>>>>

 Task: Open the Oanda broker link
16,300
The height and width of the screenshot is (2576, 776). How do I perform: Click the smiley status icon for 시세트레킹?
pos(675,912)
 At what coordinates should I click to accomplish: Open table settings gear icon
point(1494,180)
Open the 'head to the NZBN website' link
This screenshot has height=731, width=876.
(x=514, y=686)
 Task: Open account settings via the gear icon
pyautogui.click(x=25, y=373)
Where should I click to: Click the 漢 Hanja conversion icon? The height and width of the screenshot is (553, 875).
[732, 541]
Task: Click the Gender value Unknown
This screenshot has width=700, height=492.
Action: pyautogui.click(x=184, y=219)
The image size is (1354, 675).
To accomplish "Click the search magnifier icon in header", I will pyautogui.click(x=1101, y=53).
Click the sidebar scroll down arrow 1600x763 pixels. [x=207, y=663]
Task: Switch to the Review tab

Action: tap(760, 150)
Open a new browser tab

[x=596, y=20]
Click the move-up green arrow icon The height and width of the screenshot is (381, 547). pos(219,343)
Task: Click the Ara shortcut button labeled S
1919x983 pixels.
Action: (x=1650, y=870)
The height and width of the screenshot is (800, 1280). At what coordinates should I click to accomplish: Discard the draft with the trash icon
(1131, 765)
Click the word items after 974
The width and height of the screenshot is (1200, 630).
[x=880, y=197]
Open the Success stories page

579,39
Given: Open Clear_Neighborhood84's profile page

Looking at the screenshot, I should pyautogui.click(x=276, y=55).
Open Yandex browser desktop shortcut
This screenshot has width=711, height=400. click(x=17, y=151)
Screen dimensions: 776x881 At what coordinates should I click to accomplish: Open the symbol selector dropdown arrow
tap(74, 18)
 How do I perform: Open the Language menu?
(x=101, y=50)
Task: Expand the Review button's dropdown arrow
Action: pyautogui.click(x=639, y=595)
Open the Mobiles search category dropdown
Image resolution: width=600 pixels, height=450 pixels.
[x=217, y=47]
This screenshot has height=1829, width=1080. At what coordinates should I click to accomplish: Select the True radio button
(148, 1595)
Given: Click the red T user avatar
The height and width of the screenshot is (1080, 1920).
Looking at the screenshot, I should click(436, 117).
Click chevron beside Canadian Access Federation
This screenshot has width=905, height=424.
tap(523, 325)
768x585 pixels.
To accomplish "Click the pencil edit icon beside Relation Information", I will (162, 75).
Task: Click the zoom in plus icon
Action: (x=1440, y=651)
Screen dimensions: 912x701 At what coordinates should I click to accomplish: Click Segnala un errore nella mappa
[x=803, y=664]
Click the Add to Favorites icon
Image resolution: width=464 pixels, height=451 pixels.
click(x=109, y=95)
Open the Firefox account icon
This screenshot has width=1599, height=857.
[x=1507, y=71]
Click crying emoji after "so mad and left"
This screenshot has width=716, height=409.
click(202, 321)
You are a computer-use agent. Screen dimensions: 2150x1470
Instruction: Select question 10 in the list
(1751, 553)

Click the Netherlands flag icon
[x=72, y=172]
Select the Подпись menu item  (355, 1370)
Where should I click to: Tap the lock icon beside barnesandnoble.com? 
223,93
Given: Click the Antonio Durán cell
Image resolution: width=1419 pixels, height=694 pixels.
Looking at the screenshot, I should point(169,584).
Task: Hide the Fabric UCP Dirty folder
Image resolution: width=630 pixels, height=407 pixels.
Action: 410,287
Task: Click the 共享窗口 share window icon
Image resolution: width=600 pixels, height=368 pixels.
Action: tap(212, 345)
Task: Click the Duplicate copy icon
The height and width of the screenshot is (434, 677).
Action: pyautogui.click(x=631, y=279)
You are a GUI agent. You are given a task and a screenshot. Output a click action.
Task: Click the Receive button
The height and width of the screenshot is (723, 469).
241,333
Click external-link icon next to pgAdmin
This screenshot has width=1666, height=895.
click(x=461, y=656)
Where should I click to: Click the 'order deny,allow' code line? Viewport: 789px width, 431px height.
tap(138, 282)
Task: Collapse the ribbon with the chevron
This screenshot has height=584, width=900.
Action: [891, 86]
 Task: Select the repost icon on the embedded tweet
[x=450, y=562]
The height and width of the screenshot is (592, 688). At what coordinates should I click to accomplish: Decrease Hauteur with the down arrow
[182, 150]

<<<<

WHAT THE TASK ASKS:
Copy the records above word for word.

RESPONSE TO THE TASK:
 Task: Open the Oanda broker link
16,300
The height and width of the screenshot is (2576, 776). How do I perform: Click the smiley status icon for 시세트레킹?
pos(675,912)
 At what coordinates should I click to accomplish: Open table settings gear icon
point(1494,180)
Open the 'head to the NZBN website' link
This screenshot has height=731, width=876.
(x=514, y=686)
 Task: Open account settings via the gear icon
pyautogui.click(x=25, y=373)
Where should I click to: Click the 漢 Hanja conversion icon? The height and width of the screenshot is (553, 875).
[732, 541]
Task: Click the Gender value Unknown
This screenshot has width=700, height=492.
Action: pyautogui.click(x=184, y=219)
The image size is (1354, 675).
To accomplish "Click the search magnifier icon in header", I will pyautogui.click(x=1101, y=53).
Click the sidebar scroll down arrow 1600x763 pixels. [x=207, y=663]
Task: Switch to the Review tab

Action: tap(760, 150)
Open a new browser tab

[x=596, y=20]
Click the move-up green arrow icon The height and width of the screenshot is (381, 547). pos(219,343)
Task: Click the Ara shortcut button labeled S
1919x983 pixels.
Action: (x=1650, y=870)
The height and width of the screenshot is (800, 1280). At what coordinates should I click to accomplish: Discard the draft with the trash icon
(1131, 765)
Click the word items after 974
The width and height of the screenshot is (1200, 630).
[x=880, y=197]
Open the Success stories page

579,39
Given: Open Clear_Neighborhood84's profile page

Looking at the screenshot, I should pyautogui.click(x=276, y=55).
Open Yandex browser desktop shortcut
This screenshot has width=711, height=400. click(x=17, y=151)
Screen dimensions: 776x881 At what coordinates should I click to accomplish: Open the symbol selector dropdown arrow
tap(74, 18)
 How do I perform: Open the Language menu?
(x=101, y=50)
Task: Expand the Review button's dropdown arrow
Action: pyautogui.click(x=639, y=595)
Open the Mobiles search category dropdown
Image resolution: width=600 pixels, height=450 pixels.
[x=217, y=47]
This screenshot has height=1829, width=1080. At what coordinates should I click to accomplish: Select the True radio button
(148, 1595)
Given: Click the red T user avatar
The height and width of the screenshot is (1080, 1920).
Looking at the screenshot, I should click(436, 117).
Click chevron beside Canadian Access Federation
This screenshot has width=905, height=424.
tap(523, 325)
768x585 pixels.
To accomplish "Click the pencil edit icon beside Relation Information", I will (162, 75).
Task: Click the zoom in plus icon
Action: (x=1440, y=651)
Screen dimensions: 912x701 At what coordinates should I click to accomplish: Click Segnala un errore nella mappa
[x=803, y=664]
Click the Add to Favorites icon
Image resolution: width=464 pixels, height=451 pixels.
click(x=109, y=95)
Open the Firefox account icon
This screenshot has width=1599, height=857.
[x=1507, y=71]
Click crying emoji after "so mad and left"
This screenshot has width=716, height=409.
click(202, 321)
You are a computer-use agent. Screen dimensions: 2150x1470
Instruction: Select question 10 in the list
(1751, 553)

Click the Netherlands flag icon
[x=72, y=172]
Select the Подпись menu item  (355, 1370)
Where should I click to: Tap the lock icon beside barnesandnoble.com? 
223,93
Given: Click the Antonio Durán cell
Image resolution: width=1419 pixels, height=694 pixels.
Looking at the screenshot, I should point(169,584).
Task: Hide the Fabric UCP Dirty folder
Image resolution: width=630 pixels, height=407 pixels.
Action: 410,287
Task: Click the 共享窗口 share window icon
Image resolution: width=600 pixels, height=368 pixels.
Action: tap(212, 345)
Task: Click the Duplicate copy icon
The height and width of the screenshot is (434, 677).
Action: pyautogui.click(x=631, y=279)
You are a GUI agent. You are given a task and a screenshot. Output a click action.
Task: Click the Receive button
The height and width of the screenshot is (723, 469).
241,333
Click external-link icon next to pgAdmin
This screenshot has width=1666, height=895.
click(x=461, y=656)
Where should I click to: Click the 'order deny,allow' code line? Viewport: 789px width, 431px height.
tap(138, 282)
Task: Collapse the ribbon with the chevron
This screenshot has height=584, width=900.
Action: [891, 86]
 Task: Select the repost icon on the embedded tweet
[x=450, y=562]
The height and width of the screenshot is (592, 688). At what coordinates should I click to accomplish: Decrease Hauteur with the down arrow
[182, 150]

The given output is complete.